Hi, is there a plan to continue working on this? We are also trying to use similarly to this issue the SideInputs described in the https://beam.apache.org/documentation/patterns/side-inputs/ Docu on Google Dataflow and getting the same "java.lang.IllegalArgumentException: ...." After some time Dataflow running in the sideInput using transformation. Confusingly it occurs only in our dataflow Joby, in which we use several workers in parallel.

Can someone clarify what the plans to make this usable are?

Kind regards, Ivan Fröhlich SAP SE

liferoad commented 5 months ago

@IvanFroehlich are the workarounds working for you?

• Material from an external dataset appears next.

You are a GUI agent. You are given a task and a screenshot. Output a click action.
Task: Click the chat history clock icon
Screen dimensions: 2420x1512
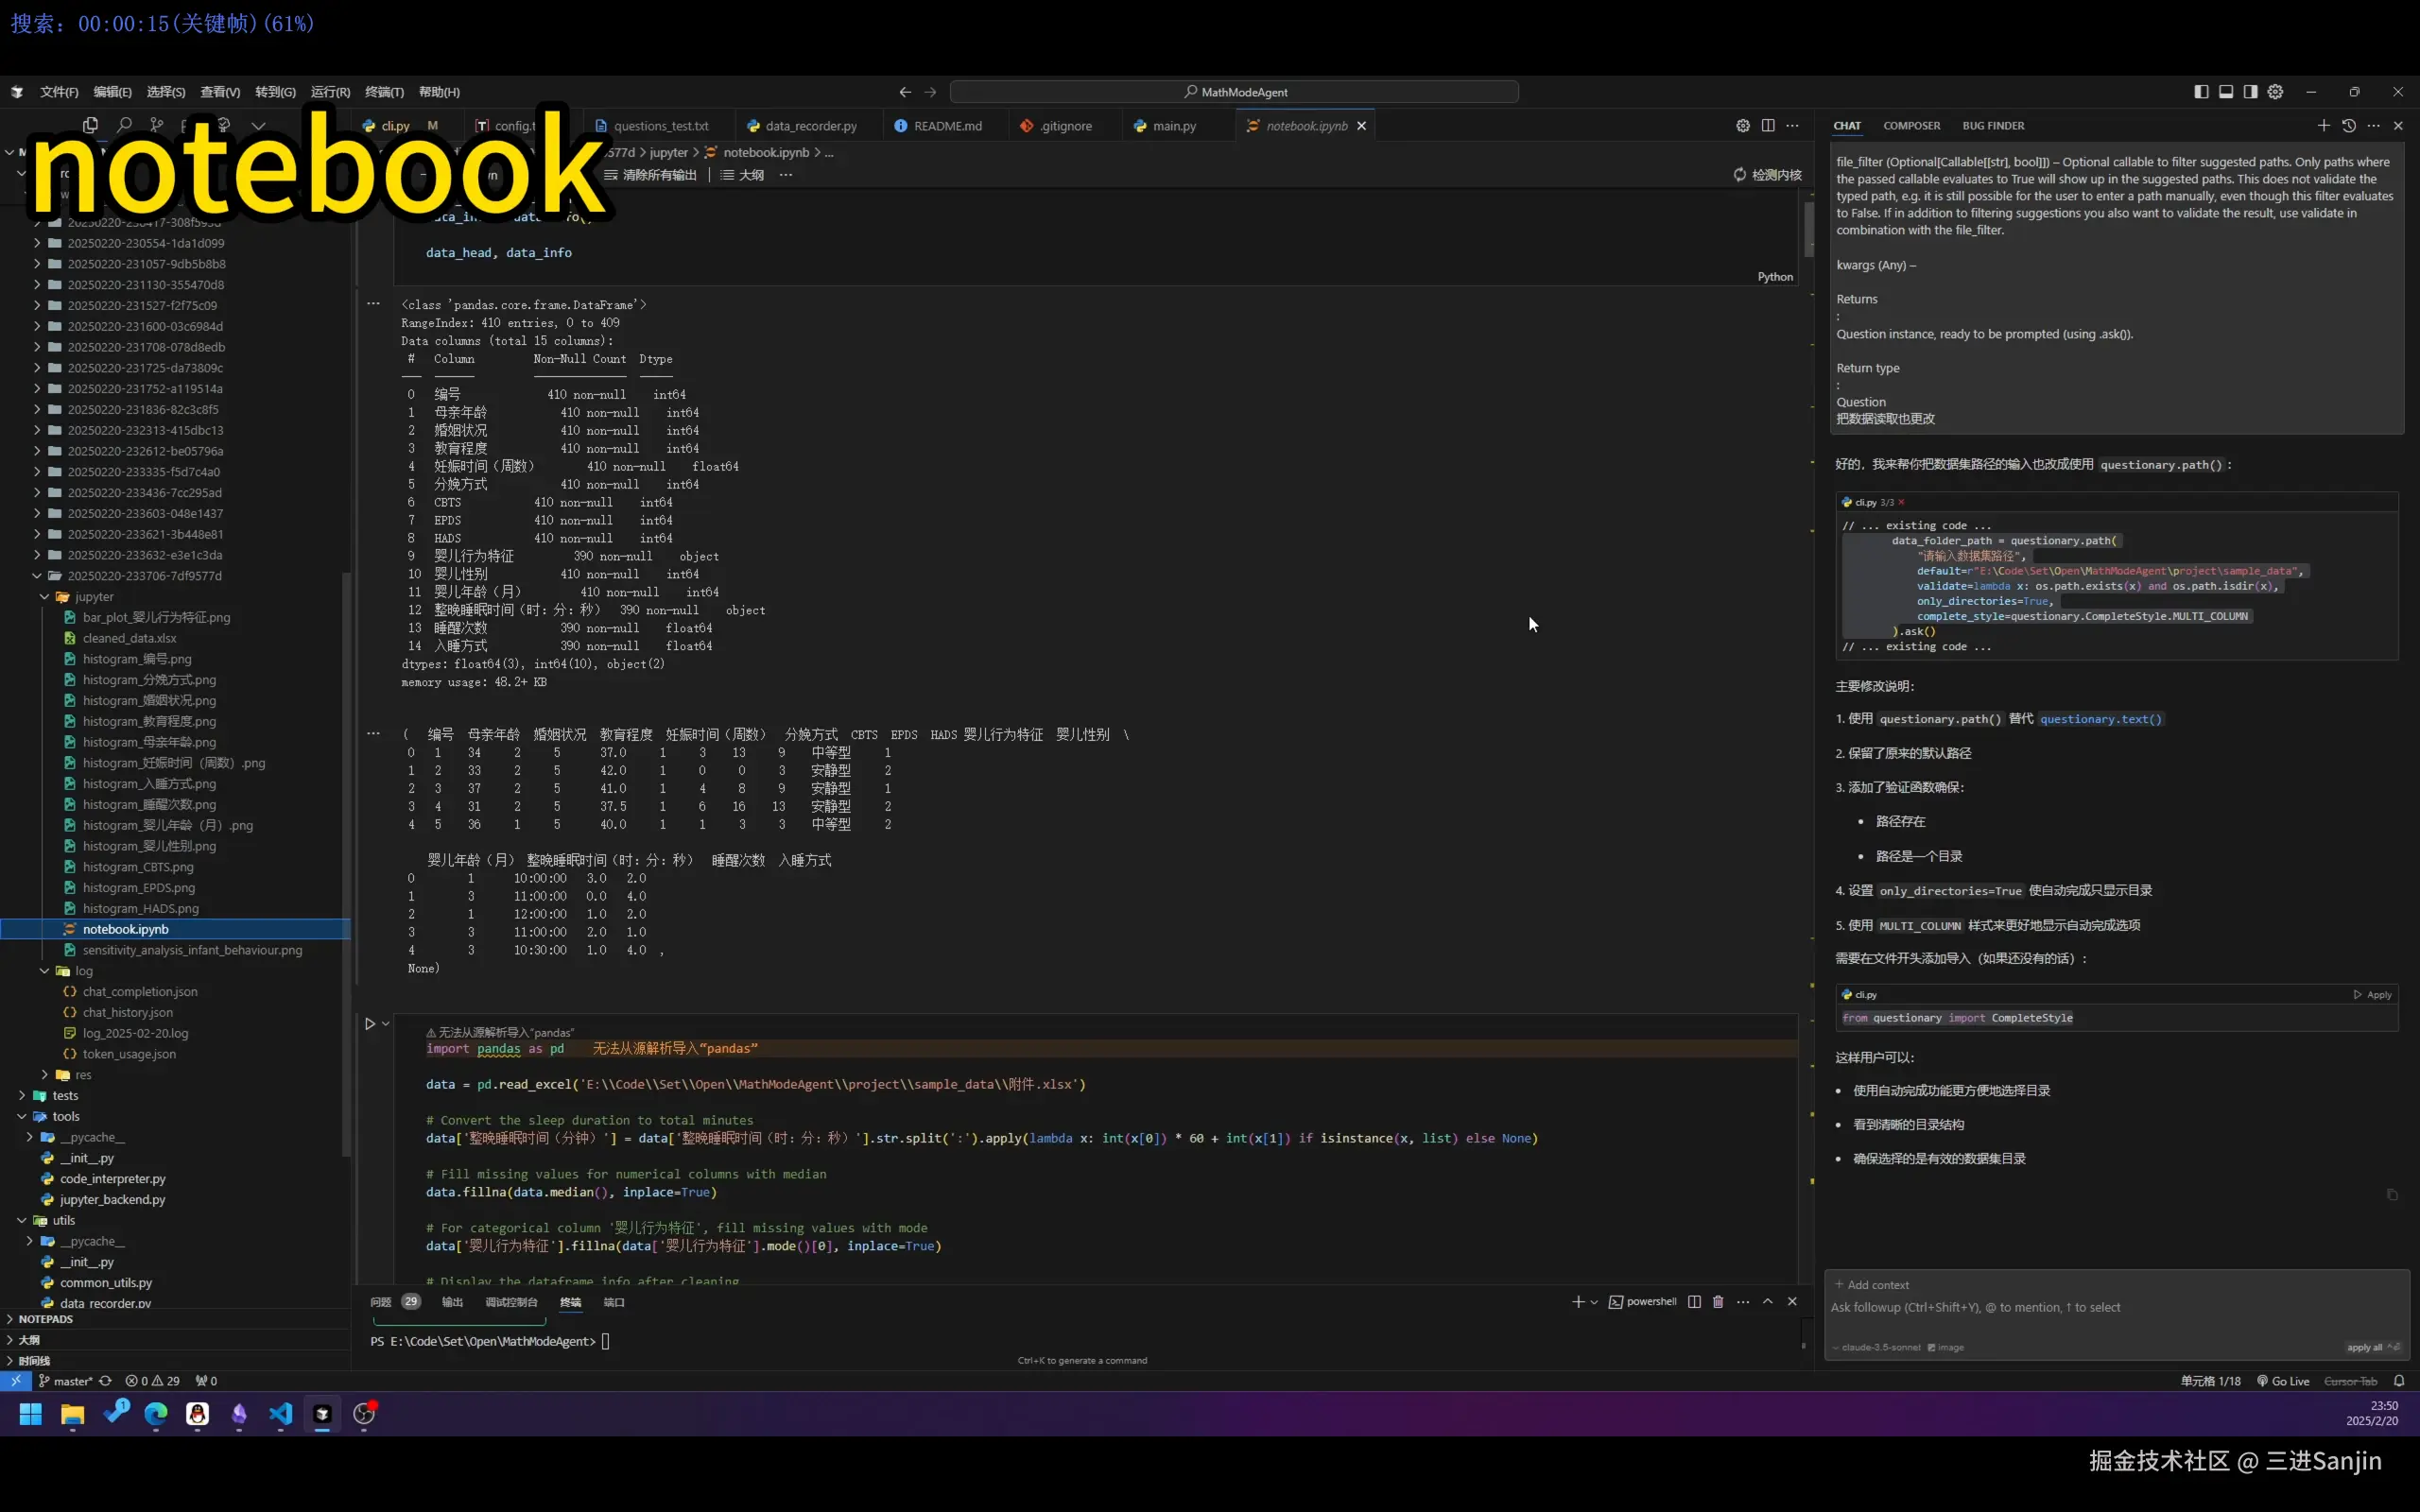(x=2348, y=126)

IvanFroehlich commented 5 months ago

@liferoad No, thats the issue. we have tried following meanwhile:

v2: replace the latest globally with custom combine function

...
pipeline
            .apply(GenerateSequence.from(0)
                .withRate(1, Duration.standardSeconds(envConfig.getConfigTtlInSeconds())))
            .apply(ParDo.of(doFunction)) //here we read SideInputDestinations(external Data)
            .apply(
                Window.<SideInputDestinations>into(new GlobalWindows())
                    .triggering(Repeatedly.forever(AfterProcessingTime.pastFirstElementInPane()))
                    .discardingFiredPanes())
            .apply(Combine.globally(new CombineSerializableFunction())
            .apply(View.asSingleton());
...
  static class CombineSerializableFunction implements
      SerializableFunction<Iterable<SideInputDestinations>, SideInputDestinations> {

    @Override
    public @UnknownKeyFor @Nullable @Initialized SideInputDestinations apply(
        Iterable<SideInputDestinations> input) {
      SideInputDestinations last = null;
      Iterator<SideInputDestinations> iterator = input.iterator();
      while (iterator.hasNext()) {
        last = iterator.next();
        log.info("SideInput: processing iteration for object {}", last.hashCode());
      }
      return last;
    }
  }

=> same Exception

v3: replace the View.asSingleton() with asSingletonView():

...
pipeline
            .apply(GenerateSequence.from(0)
                .withRate(1, Duration.standardSeconds(envConfig.getConfigTtlInSeconds())))
            .apply(ParDo.of(doFunction)) //here we read SideInputDestinations(external Data)
            .apply(
                Window.<SideInputDestinations>into(new GlobalWindows())
                    .triggering(Repeatedly.forever(AfterProcessingTime.pastFirstElementInPane()))
                    .discardingFiredPanes())
            .apply(Combine.globally(new CombineSerializableFunction()).asSingletonView());
...
  static class CombineSerializableFunction implements
      SerializableFunction<Iterable<SideInputDestinations>, SideInputDestinations> {

    @Override
    public @UnknownKeyFor @Nullable @Initialized SideInputDestinations apply(
        Iterable<SideInputDestinations> input) {
      SideInputDestinations last = null;
      Iterator<SideInputDestinations> iterator = input.iterator();
      while (iterator.hasNext()) {
        last = iterator.next();
        log.info("SideInput: processing iteration for object {}", last.hashCode());
      }
      return last;
    }
  }

=> same Exception in using ParDo:

      Caused by: java.lang.IllegalArgumentException: PCollection with more than one element accessed as a singleton view.

Should we try another version?

Kind Regards, Ivan

kennknowles commented 5 months ago

I believe the workaround is "use View.asIterable and take the last element of the iterable when consuming the side input."

yelianevich commented 5 months ago

Hi @IvanFroehlich. Have you tried the solution I posted above?